IFA, held this week in Berlin, saw the introduction of a cheaper 5G phone from Samsung at a time the electronics giant has been releasing pricier products. Companies like Motorola and Nokia phone maker HMD vowed to introduce devices next year that cost less than most 5G phones today. Mobile chip giant Qualcomm said it will bring 5G to its cheaper Snapdrogan processors for phones next year, and chip rivals Samsung and Huawei updated their own 5G modems with integrated versions that typically bring down the cost.
5G is touted as a game changing technology, with the ability to dramatically boost the speed and coverage of wireless networks. It can run between 10 and 100 times faster than your typical 4G cellular connection today. And latency, the amount of time between when your phone pings the network and when it responds, is faster than what Wi-Fi provides.

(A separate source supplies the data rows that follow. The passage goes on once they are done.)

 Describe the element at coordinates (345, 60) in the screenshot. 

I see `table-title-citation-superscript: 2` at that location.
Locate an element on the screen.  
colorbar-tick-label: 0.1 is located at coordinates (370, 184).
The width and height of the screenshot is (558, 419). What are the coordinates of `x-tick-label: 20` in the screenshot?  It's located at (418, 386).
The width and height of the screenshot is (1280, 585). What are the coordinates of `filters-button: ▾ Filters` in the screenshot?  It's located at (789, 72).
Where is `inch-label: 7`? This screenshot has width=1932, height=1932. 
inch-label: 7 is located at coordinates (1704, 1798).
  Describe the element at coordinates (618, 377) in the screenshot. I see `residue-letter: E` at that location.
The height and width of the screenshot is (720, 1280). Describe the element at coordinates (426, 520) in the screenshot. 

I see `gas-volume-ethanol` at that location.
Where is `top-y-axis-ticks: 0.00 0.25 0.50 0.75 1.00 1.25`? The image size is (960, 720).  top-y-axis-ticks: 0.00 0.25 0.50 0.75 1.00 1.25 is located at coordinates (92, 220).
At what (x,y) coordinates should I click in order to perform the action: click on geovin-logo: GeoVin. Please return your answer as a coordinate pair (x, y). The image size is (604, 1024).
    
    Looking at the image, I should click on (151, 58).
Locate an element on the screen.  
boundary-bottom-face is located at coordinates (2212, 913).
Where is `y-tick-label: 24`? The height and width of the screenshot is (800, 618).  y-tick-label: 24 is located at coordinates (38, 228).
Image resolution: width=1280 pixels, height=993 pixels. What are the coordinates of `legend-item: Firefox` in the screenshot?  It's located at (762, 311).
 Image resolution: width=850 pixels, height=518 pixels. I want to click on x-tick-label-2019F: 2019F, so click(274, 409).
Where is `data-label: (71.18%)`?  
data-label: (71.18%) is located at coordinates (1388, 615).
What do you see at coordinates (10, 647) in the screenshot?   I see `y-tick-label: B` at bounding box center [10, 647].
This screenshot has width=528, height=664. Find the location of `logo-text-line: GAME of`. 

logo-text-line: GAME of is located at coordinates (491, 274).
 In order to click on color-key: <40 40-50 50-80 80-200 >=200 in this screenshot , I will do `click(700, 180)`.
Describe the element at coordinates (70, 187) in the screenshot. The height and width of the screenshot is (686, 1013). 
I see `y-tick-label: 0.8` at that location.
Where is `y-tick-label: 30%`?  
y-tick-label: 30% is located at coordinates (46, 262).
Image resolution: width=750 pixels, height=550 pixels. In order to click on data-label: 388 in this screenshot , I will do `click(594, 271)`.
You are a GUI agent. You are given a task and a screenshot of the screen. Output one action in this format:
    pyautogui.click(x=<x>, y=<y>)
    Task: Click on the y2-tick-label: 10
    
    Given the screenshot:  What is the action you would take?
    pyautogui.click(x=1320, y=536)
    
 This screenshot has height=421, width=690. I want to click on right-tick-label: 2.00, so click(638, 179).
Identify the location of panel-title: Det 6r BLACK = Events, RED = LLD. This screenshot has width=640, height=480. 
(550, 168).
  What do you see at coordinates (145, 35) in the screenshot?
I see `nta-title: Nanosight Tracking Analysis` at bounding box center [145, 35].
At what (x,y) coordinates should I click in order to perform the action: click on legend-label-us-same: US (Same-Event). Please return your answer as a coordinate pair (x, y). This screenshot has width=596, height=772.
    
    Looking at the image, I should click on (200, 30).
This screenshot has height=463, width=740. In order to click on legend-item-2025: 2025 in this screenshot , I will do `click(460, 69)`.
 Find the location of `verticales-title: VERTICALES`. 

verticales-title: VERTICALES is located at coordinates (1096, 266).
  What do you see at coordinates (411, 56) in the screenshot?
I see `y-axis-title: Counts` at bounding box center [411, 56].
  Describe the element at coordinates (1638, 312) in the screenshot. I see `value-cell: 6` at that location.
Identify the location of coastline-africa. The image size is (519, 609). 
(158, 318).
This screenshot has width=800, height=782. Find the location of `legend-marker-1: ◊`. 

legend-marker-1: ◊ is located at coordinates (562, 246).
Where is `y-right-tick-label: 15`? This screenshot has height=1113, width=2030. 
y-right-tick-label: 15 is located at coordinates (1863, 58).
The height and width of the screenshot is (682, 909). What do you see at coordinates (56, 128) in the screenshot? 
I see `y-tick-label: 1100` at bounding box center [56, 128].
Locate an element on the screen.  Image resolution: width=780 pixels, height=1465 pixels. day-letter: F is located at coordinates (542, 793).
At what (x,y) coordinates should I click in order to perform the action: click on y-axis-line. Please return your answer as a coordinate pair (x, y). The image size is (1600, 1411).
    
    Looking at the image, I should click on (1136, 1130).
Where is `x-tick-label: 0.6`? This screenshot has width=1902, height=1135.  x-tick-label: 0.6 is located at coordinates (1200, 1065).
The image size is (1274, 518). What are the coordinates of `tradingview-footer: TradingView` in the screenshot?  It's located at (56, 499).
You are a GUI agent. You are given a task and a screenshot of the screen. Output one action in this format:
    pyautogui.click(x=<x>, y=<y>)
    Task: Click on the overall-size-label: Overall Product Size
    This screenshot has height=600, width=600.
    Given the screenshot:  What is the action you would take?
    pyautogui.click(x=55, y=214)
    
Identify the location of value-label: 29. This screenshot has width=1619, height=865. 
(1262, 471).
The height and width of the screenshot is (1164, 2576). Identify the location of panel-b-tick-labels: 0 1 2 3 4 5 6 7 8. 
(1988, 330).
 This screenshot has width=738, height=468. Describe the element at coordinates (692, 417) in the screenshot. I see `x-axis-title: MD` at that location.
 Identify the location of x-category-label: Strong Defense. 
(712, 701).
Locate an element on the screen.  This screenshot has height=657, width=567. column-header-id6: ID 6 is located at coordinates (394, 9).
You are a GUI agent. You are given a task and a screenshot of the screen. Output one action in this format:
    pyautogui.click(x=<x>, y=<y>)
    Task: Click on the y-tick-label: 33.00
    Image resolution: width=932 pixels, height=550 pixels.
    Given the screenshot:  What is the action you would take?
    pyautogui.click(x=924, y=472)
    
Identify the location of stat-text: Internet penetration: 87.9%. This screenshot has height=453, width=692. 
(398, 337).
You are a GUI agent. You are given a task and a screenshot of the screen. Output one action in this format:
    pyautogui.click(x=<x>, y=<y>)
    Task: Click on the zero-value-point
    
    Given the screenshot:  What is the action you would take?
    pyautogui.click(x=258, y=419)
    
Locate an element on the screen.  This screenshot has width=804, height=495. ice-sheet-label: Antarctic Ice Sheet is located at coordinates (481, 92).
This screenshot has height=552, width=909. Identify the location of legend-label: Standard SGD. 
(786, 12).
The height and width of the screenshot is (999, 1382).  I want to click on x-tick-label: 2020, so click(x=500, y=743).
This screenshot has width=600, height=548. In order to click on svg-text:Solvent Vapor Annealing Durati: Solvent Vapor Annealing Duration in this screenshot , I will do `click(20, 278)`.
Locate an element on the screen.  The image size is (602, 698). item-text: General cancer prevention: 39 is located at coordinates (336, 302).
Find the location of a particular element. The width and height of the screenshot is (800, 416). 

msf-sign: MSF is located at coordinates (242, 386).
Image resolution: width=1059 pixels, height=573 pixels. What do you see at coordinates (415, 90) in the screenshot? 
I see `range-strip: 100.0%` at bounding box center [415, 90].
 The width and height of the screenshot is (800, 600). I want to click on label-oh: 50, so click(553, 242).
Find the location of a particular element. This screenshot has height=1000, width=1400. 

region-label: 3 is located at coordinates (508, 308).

Most of the world’s early 5G phones cost more than $1,000. Samsung’s Galaxy S10 5G and Galaxy Note 10 plus 5G retail for $1,300 which is $400 more than the 4G S10 and $200 more than the 4G Note 10 plus. Samsung also will sell a 5G version of the Galaxy fold that you can buy for the equivalent of $2000 in Korea. It’s not offering a 4G version there, but the US won’t get the 5G model. In the US, the 4G Galaxy Fold costs $1,980.
Most other 5G phones today are also pricey. LG V50 ThinQ costs $1,152 at Sprint and $1,000 at Verozon. The Oppo Reno 5G, which isn’t officially available in the US, costs about $1,030, when converted from its Australian price of AU$1,499. In the UK, it’s sold exclusively via monthly plans through EE, from £49 ($60).